4.3. Exploration of multimodal imaging fusion techniques

By integrating various imaging approaches, multimodal imaging fusion enables the synchronous acquisition and dynamic monitoring of multi-dimensional cellular information, thus advancing cell biology and medical research with greater comprehensiveness and precision [11]. Common imaging techniques include optical microscopes, fluorescence imaging, short-wave infrared imaging (SWIR), ultrasound, CT, and MRI. SWIR has high penetration and low scattering properties, allowing it to provide clear signals in deeper tissues. When paired with other techniques, it can overcome the limits of one method.

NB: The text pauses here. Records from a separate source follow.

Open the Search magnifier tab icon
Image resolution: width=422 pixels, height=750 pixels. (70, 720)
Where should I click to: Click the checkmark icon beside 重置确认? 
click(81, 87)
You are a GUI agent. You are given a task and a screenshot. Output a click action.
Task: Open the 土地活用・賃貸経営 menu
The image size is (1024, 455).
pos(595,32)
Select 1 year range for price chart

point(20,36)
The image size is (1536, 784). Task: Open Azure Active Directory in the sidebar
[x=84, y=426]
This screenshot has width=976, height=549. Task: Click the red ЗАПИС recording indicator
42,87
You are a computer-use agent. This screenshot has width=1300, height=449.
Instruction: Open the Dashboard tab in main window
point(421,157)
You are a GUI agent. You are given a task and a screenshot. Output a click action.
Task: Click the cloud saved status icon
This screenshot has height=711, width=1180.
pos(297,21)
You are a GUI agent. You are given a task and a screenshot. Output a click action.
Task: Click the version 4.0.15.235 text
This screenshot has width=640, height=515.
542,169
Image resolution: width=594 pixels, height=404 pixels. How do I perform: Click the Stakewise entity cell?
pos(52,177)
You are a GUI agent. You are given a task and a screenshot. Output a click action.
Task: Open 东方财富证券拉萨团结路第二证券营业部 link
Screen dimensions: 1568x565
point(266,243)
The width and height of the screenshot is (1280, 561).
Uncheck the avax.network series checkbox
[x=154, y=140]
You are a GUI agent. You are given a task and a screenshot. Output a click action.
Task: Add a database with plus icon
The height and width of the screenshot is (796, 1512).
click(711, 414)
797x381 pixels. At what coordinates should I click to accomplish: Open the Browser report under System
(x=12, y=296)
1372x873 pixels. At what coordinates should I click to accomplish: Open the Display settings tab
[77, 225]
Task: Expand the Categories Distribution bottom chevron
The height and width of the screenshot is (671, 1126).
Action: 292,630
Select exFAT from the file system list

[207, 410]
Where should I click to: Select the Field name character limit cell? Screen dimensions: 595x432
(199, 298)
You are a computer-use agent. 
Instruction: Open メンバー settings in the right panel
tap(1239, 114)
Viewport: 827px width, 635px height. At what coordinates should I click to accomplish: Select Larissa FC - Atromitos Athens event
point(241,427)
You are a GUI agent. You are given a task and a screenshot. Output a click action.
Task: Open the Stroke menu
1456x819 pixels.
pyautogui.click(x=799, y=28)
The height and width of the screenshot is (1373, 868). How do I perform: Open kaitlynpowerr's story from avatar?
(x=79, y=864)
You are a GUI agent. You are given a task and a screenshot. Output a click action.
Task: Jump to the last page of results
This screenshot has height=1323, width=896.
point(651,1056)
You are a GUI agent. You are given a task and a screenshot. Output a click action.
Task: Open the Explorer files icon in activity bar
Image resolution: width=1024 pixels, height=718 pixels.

Multimodal fusion typically involves three steps. Firstly, in the technology combination stage, different imaging methods are used together, with their respective advantages complementing each other in terms of spatial resolution, penetration depth, and molecular specificity, thereby providing multi-level information on cell morphology, metabolic state, and molecular composition. Secondly, in the data alignment stage, signal synchronization, preprocessing, and feature extraction ensure consistency in space, time, and scale across images from different modalities. Additionally, in the information integration stage, a joint analysis algorithm is used to combine the information from various modalities, thus enabling multi-dimensional dynamic monitoring and analysis. In practical applications, multimodal fusion technology can track multiple biological processes within cells in real time, offering multi-dimensional evidence to reveal functional mechanisms and pathological changes. However, traditional methods have limitations in preserving the texture and features of the source image, leading to a decline in visual clarity and quantitative indicators such as structural similarity and noise robustness. To address this issue, the DMF-LP model adopts a dual-innovation design [12]. The LP-F pre-fusion module processes the source image before diffusion, enhancing texture features such as tissue edges and microvessels to avoid detail loss; the information entropy loss function quantifies information use, prioritizing high-entropy regions like the lesion-normal tissue boundary, improving pathological recognition and clarity in the fused image.

5. Conclusion

The results show that deep learning-driven cell image recognition and tracking technologies have overcome the performance limitations of traditional methods in dense cell scenarios. The core breakthrough lies in the ability to achieve high-precision modeling of complex shapes and dynamic behaviors through end-to-end feature learning, providing a reliable tool for cell dynamics research and clinical pathological analysis. However, this field still faces several key challenges, primarily due to the reliance on real data. Insufficient real-time processing capabilities limit its generalization ability, and the lack of real-time processing makes it difficult to apply in surgical settings. Besides, the absence of evaluation standards complicates algorithm comparisons. Future research should focus on building multimodal fusion frameworks, developing embedded lightweight systems, and establishing open-source collaborative ecosystems. These efforts will improve dynamic tracking, integrate imaging and analysis, and standardize evaluation.